(What is being asked): Before printing, remove every picture; then print the lines below exactly, from the first line through the line containing "Image resolution: width=1166".

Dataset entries

□ □ □ □ □ □ □

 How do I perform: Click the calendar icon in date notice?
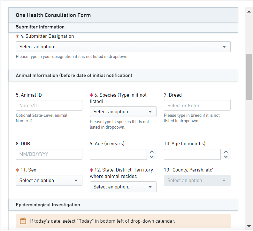tap(23, 221)
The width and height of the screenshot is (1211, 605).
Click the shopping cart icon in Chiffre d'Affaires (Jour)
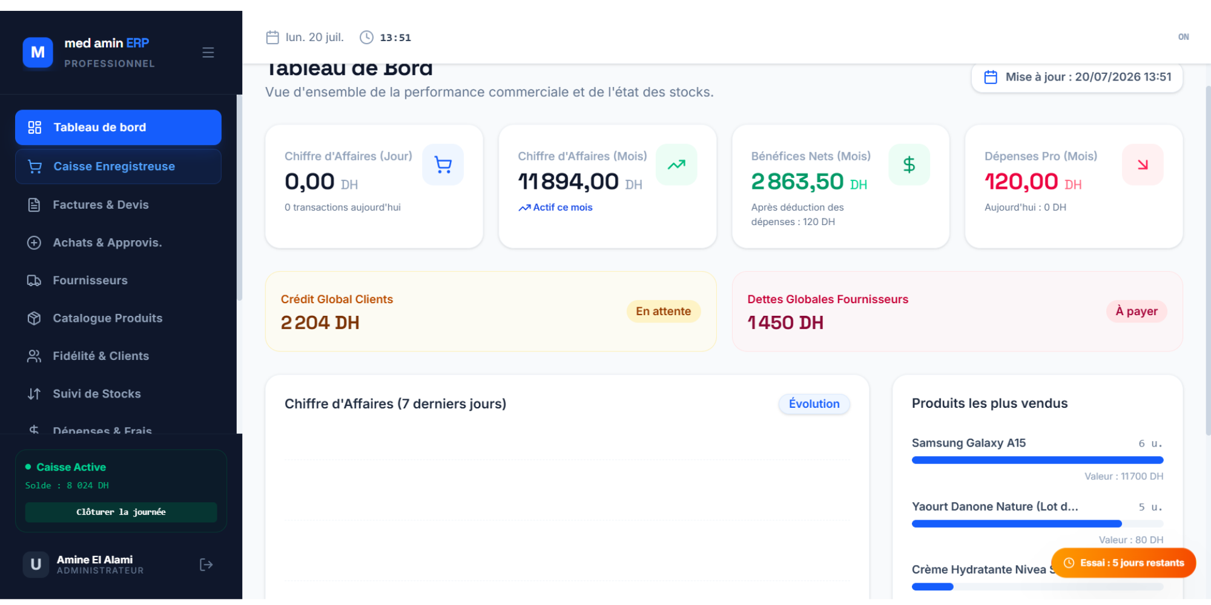[x=443, y=165]
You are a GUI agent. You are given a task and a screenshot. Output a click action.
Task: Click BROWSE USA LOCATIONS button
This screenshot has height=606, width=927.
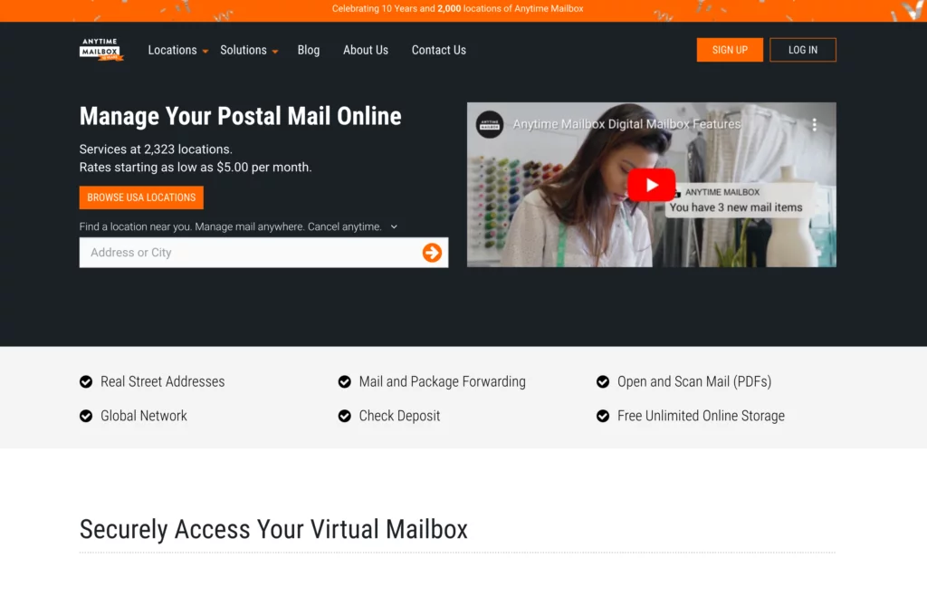141,197
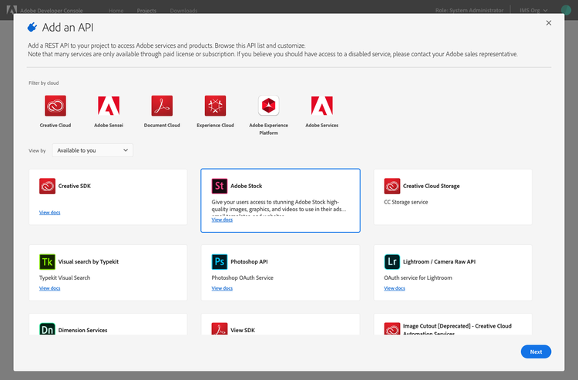Expand the IMS Org menu
Screen dimensions: 578x380
pos(533,10)
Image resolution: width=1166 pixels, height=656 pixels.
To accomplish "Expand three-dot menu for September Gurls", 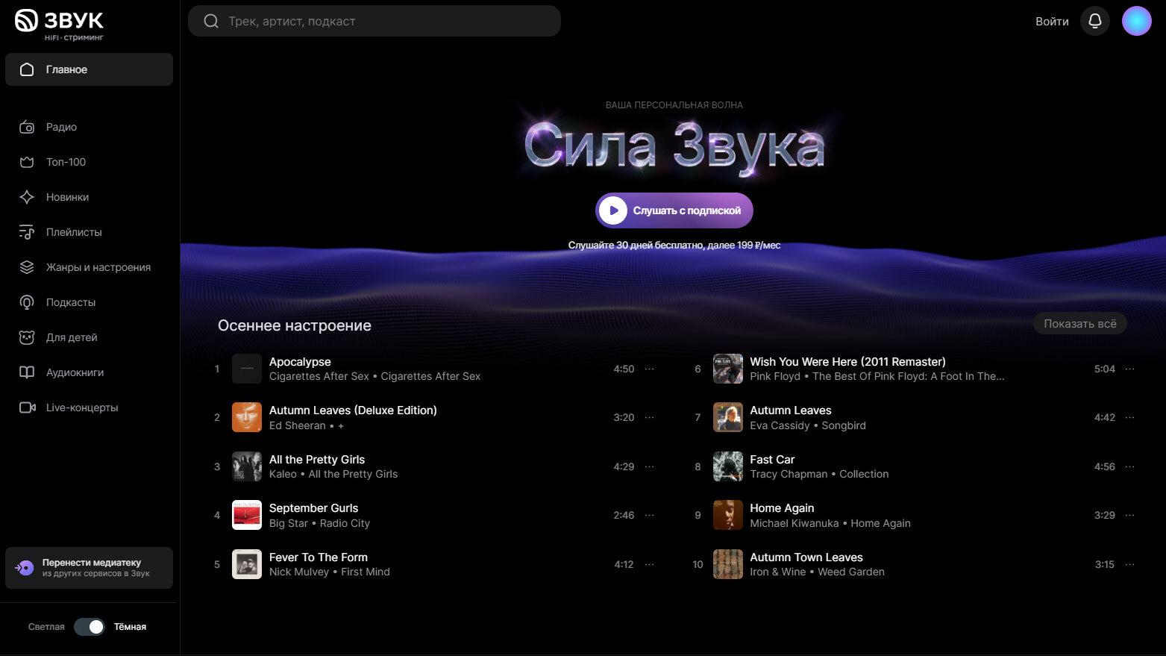I will click(649, 515).
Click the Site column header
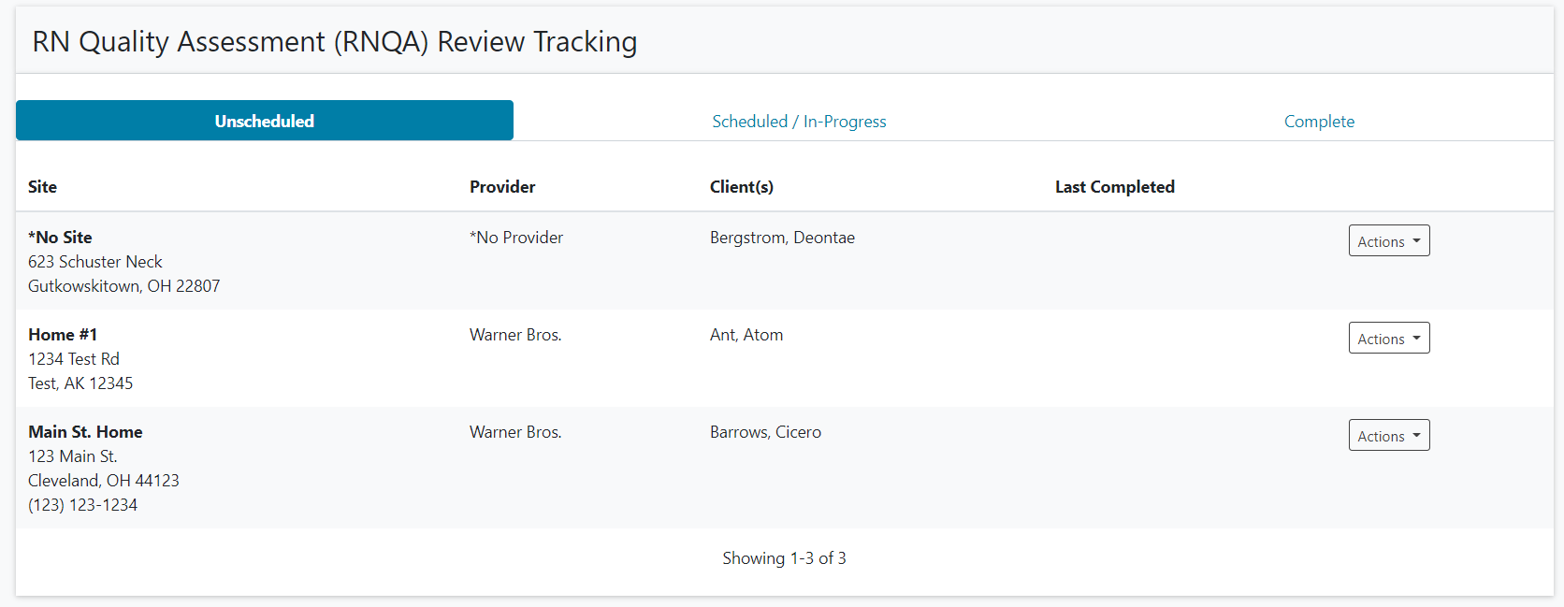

□ □ □ □ □ □ □

(Output):
 How do I perform: Click the calendar icon in date notice?
tap(23, 221)
The width and height of the screenshot is (1211, 605).
Click the shopping cart icon in Chiffre d'Affaires (Jour)
[x=443, y=165]
You are a GUI agent. You are given a task and a screenshot. Output a click action.
Task: Click BROWSE USA LOCATIONS button
This screenshot has height=606, width=927.
141,197
Expand the IMS Org menu
Screen dimensions: 578x380
pos(533,10)
Image resolution: width=1166 pixels, height=656 pixels.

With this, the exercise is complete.